ACTIVITY >> Copy each line of the records below that contains the word "center", matching case exactly.

RECORDS SHOWN >>
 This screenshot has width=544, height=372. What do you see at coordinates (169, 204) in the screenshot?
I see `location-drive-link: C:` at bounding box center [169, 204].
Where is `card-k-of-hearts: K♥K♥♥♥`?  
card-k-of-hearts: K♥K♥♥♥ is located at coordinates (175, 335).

---

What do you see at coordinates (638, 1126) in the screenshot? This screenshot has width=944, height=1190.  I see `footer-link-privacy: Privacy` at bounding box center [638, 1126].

SOLUTION FOR THIS PROBLEM >>
I see `location-drive-link: C:` at bounding box center [169, 204].
What do you see at coordinates (638, 1126) in the screenshot? This screenshot has width=944, height=1190.  I see `footer-link-privacy: Privacy` at bounding box center [638, 1126].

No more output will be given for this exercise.